Let’s get real: Nobody really sings at the Super Bowl halftime show, and I don’t know if Shakira sang appreciably less than previous acts, but you can’t fake her dancing and stage command. She ran through a litany of her hits — from “She Wolf” to “Hips Don’t Lie” — negotiating complicated choreography with a mad gusto that hasn’t been approached since Beyoncé upstaged Coldplay in 2016. And as much as she was or wasn’t doing her own lead vocals, she also “played” the guitar and the drums and fronted a full troop of dancers who definitely weren’t tooting on their brass instruments but definitely were wielding those brass instruments like rhythmic weaponry prepared to go to war against anybody with the temerity to pretend that Shakira — singing chunks of several songs in Spanish — isn’t “relevant,” whatever that even means. For heaven’s sake, there was a year that the Super Bowl halftime show featured Miss Texas on a fiddle. Shakira is amply relevant.

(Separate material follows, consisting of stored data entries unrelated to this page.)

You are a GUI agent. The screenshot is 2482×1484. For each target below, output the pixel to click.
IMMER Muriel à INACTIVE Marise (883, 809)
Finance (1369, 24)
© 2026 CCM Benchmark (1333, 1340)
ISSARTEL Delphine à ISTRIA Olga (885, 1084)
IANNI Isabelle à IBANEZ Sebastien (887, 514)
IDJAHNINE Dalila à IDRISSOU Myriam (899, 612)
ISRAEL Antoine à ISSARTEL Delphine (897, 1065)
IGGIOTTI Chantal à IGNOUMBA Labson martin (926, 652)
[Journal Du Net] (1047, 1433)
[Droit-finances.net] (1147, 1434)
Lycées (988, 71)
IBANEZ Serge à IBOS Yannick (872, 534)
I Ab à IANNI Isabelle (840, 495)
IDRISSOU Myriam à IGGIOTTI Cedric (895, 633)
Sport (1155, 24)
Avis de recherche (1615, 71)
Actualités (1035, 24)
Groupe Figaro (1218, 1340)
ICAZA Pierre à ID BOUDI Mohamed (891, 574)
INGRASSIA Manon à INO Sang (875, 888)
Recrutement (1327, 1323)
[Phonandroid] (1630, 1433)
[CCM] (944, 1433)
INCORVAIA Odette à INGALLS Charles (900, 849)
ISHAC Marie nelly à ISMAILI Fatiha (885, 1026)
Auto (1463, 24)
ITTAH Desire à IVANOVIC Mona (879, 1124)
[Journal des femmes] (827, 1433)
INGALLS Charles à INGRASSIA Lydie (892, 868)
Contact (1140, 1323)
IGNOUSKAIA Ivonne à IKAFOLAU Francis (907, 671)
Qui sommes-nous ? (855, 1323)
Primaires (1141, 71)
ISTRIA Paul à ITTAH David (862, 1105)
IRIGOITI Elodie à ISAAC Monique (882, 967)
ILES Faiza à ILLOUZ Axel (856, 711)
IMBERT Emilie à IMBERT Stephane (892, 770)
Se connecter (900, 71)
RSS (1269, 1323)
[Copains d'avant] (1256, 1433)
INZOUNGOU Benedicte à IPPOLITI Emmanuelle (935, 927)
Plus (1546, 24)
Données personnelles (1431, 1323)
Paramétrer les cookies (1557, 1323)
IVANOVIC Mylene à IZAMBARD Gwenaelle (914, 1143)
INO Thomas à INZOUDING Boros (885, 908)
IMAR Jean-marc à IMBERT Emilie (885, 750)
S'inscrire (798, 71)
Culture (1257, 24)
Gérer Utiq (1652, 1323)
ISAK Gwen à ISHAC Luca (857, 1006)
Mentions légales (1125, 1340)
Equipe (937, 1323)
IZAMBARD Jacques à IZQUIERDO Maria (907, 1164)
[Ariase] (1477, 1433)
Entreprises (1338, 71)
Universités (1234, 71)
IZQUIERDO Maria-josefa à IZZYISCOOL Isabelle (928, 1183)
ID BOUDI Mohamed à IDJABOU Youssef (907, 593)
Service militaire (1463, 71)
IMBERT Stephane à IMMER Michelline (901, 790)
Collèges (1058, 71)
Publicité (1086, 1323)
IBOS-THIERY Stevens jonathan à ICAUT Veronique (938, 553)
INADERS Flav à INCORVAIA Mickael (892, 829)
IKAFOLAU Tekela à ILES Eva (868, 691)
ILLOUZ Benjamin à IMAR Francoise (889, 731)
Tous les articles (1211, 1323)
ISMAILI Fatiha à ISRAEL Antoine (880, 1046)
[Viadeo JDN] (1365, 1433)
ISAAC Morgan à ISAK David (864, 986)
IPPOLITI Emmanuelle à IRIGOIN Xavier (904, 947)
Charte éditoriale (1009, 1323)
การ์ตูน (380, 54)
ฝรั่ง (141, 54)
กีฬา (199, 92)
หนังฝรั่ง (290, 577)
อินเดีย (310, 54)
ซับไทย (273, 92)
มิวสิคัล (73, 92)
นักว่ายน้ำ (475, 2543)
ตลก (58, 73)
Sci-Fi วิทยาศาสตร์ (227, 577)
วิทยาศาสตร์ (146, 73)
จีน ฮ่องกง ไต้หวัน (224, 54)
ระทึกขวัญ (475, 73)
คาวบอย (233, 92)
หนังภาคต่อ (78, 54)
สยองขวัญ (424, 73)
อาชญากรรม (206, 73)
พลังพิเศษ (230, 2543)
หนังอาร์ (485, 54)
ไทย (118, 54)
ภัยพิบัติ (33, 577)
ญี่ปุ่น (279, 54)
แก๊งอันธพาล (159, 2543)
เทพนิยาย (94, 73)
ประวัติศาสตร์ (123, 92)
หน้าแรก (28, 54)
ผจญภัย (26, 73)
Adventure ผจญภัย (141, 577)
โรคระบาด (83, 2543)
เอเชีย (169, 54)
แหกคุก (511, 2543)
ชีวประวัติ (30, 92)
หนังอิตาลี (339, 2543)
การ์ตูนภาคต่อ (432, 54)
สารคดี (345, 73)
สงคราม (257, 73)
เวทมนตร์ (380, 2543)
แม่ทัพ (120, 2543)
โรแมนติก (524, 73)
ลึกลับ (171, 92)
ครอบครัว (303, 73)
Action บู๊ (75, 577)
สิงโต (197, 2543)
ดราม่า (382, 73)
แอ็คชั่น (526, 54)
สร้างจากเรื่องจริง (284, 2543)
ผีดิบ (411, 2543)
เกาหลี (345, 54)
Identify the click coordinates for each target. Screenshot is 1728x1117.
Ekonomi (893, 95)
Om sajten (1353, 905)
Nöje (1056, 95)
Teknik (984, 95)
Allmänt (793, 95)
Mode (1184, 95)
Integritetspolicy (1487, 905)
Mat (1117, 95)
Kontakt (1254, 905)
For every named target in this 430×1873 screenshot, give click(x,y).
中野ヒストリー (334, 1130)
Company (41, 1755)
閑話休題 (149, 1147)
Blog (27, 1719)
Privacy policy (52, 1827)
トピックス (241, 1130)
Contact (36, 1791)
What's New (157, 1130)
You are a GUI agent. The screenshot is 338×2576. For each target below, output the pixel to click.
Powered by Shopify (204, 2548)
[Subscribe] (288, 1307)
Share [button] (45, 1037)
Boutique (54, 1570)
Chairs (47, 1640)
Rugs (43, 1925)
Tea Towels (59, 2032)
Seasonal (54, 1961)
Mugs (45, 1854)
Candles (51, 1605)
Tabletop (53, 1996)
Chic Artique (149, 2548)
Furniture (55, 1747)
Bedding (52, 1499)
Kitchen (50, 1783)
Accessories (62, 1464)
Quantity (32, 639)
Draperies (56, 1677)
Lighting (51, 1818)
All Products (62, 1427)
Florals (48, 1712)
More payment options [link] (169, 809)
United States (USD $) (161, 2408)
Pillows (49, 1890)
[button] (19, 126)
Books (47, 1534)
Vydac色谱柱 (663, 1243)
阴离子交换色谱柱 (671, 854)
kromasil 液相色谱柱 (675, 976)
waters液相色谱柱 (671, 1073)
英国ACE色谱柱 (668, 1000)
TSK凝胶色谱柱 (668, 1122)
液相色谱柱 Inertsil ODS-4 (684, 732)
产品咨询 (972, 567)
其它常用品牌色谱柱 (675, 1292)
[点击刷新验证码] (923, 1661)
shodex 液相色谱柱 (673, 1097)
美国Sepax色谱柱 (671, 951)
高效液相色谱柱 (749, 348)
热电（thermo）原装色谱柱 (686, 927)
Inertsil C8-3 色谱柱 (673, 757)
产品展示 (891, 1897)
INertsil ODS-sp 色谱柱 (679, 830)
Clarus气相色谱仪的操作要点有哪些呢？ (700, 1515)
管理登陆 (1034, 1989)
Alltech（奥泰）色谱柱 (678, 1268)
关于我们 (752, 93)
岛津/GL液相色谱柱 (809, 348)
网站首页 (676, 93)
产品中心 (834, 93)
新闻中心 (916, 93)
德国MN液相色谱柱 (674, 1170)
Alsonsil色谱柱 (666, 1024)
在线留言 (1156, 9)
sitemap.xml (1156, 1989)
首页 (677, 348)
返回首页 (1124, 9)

Shakira was followed cleanly by Lopez looking for all the world like she wanted to make every single member of the Academy of Motion Picture Arts and Sciences feel guilty, or at least out-of-touch, for not giving her an Oscar nomination for Hustlers. Bursting onto the stage in leather chaps and fronting her own platoon of militaristic backing dancers — these dressed like black-and-white cookies each boasting a cane that I’m going to assume they pried from the cold, dead hands of the late Mr. Peanut — Lopez continued, after one of at least three costume changes, to showcase her Hustlers-honed pole-dancing skills — the strength of J.Lo’s core borders on supernatural — and then preformed a duet with her daughter Emme, who appeared as part of a chorus of young women. There was even a brief tribute to Kobe Bryant.
Want to know the absolute best part of the halftime show? No Pitbull.
I’m not saying that there wouldn’t have been an excuse to have Mr. Worldwide cameoing at a Miami Super Bowl halftime show (he performed during the preshow), but one also should never look for an excuse to leave Pitbull out of your show. Sometimes the simple absence of Pitbull is its own best excuse. Instead of piling on various unnecessary male cameos, the show had brief appearances by a guy I’m told was reggaeton superstar J Balvin and another who my entire Twitter feed simply decided was Lube Man from Watchmen, which I’m now accepting as gospel. [UPDATE: No offense, truly, to Bad Bunny.]
Presumably there will be some grumpy folks out there complaining about things like the utilization of Spanish and the thrusting of Shakira’s crotch, as well as perhaps a few musical snobs lamenting those bygone years when artists they liked lip-synced at the Super Bowl.
Get over it. This is not The Marriage of Figaro at La Scala. It’s not Aretha Franklin at New Temple Missionary Baptist Church. It’s 10 minutes of entertainment while you’re waiting for your Totino’s pizza rolls to crisp, and this was one of the most lively, smile-inducing pauses in Super Bowl action in many years.
Consider the demons of Maroon 5 to be exorcised. And whoever does next year’s Super Bowl halftime show, if you can’t shake like Shakira or plank like J.Lo, you’d better find some way to compensate, because the bar that was down on the turn has been comfortably raised and J.Lo is probably swinging from it.
Now I’ve got some pizza rolls to extricate from the oven.